Herşeyden önce insanın dengesizleşmesini sağlayan olgu kompleks. Büyüdükçe kişiliğinizle birlikte gelişmeye başlayıp belirli bir dengeye sahip olsa da (ki ironi budur) dengesizliğin kendisi aslında.
Bazen karşıdakine çok iyi, duyarlı, mantıklı davranıp, sevip, sevilip, bazen de kendinden geçerek karşıdakinin inandığı-değer verdiği-hoşlandığı herşeye saldırmayı sağlıyor sanırım.

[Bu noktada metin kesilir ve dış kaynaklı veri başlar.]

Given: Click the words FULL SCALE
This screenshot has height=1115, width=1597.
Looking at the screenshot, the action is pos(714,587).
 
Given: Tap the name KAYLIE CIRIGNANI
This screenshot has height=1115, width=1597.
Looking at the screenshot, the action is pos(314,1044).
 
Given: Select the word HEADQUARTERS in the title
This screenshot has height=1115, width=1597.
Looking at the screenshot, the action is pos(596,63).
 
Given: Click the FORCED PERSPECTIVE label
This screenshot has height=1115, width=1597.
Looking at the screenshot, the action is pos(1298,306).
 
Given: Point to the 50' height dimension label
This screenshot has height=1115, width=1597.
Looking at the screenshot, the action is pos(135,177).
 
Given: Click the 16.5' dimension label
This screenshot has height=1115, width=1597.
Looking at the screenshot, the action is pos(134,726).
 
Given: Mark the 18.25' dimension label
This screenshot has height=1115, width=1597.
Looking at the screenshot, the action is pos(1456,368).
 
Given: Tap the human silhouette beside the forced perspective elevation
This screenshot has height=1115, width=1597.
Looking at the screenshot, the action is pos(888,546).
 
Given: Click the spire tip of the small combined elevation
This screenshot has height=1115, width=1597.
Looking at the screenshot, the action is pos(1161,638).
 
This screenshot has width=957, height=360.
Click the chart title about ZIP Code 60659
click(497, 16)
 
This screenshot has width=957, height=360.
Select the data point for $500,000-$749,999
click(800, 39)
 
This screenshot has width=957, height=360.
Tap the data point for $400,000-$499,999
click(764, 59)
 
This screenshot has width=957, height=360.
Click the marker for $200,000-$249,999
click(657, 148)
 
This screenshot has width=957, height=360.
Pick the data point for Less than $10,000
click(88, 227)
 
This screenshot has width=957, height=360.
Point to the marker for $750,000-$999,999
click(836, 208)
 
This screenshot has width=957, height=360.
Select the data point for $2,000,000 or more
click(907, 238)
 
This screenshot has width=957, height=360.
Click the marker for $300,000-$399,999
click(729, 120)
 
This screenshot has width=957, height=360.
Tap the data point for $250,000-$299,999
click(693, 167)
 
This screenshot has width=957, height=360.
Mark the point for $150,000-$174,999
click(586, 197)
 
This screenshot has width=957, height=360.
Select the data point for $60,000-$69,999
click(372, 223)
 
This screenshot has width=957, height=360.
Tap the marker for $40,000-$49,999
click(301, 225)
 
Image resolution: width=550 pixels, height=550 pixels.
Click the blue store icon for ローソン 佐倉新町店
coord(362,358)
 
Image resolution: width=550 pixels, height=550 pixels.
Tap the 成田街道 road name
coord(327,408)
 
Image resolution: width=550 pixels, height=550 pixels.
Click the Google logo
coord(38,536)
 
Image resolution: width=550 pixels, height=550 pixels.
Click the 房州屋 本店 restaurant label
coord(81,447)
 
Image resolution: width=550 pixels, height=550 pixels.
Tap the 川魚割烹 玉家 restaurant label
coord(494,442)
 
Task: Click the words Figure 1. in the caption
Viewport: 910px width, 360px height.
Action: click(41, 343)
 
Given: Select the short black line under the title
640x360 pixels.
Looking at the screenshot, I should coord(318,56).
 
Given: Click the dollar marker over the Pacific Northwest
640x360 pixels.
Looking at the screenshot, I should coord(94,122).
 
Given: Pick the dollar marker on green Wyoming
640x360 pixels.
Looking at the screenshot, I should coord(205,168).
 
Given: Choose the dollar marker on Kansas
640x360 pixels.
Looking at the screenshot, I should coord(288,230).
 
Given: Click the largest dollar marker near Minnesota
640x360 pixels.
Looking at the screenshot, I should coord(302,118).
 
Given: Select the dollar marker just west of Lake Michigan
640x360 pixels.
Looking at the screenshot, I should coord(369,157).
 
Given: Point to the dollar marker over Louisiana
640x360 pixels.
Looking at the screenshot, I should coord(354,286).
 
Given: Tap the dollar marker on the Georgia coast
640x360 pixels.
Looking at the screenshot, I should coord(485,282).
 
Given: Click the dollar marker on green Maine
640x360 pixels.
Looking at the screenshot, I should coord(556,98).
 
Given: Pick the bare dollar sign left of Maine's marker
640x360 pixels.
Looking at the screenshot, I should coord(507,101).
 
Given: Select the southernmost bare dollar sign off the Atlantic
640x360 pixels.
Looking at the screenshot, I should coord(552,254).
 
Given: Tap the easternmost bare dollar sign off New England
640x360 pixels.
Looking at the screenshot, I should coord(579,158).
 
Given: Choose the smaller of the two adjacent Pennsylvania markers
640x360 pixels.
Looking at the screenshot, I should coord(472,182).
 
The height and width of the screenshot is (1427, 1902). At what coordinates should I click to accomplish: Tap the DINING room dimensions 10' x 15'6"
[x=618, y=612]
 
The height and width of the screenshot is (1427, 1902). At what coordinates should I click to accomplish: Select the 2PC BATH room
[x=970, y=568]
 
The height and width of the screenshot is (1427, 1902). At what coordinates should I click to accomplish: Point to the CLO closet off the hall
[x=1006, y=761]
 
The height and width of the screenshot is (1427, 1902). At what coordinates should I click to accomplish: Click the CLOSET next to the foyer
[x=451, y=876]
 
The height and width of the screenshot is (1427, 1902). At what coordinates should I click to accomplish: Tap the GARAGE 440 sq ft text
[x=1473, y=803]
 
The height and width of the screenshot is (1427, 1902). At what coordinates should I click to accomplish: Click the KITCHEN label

Ve farkettirmeden... Yumuşak ama iyi seçilmiş sözcüklerle. Kişinin bilinen zayıf noktasına atılan ard arda tekmelerle.
Çok sevdiğiniz insanın üzülmesini, kırılmasını görmeye çalışıyorsunuz. Çünkü doğru sizinki. Lider sizsiniz. Karşınızdakine istediğinizde zarar verecek güce sahipsiniz. Bunun bir şekilde kanıtlanması, tatmin edilmesi gerekiyor gözünüzde. isterseniz kırarsınız, kırmadığınız zamanlarda bunu kanıtlama ihtiyacı duymuyorsunuz sadece.
Bu nedenle sürekli daha ileri gitmeye başlıyorsunuz. Kişiliğinizden alakasız bir şekilde, kompleksiniz de büyümeye, bir takım değerler ve kriterler edinmeye başlıyor. Sonrasında gelen üzüntü ve pişmanlık, ancak geldiği zaman gözden geçiriliyor. Ona daha var.. Yatağınıza yatana kadar, karanlıkta kendinizle başbaşa kalana kadar, kişiliğiniz ve iyiliğiniz kompleksinizi bastırana kadar bunu düşünmeyeceksiniz.
Beslenmelisiniz çünkü. Kan emmelisiniz. Öldürmeli, üzmeli, kırmalı, ağlatmalı, iç titretmelisiniz.
Büyüyor, büyüyor, büyüyor, sahip oluyor size.
Bir ruh hastalığı, bir virüs. Büyümenizi engelleyen, küçülmenizi hızlandıran.
Kendiniz değilsiniz artık.. "Siz"e dönüşmüşsünüz.
Sen... ve kompleksin. iki ayrı kişi gibi.
Bir olma yolunda. Umutlu. Umutsuz. iradeli. iradesiz.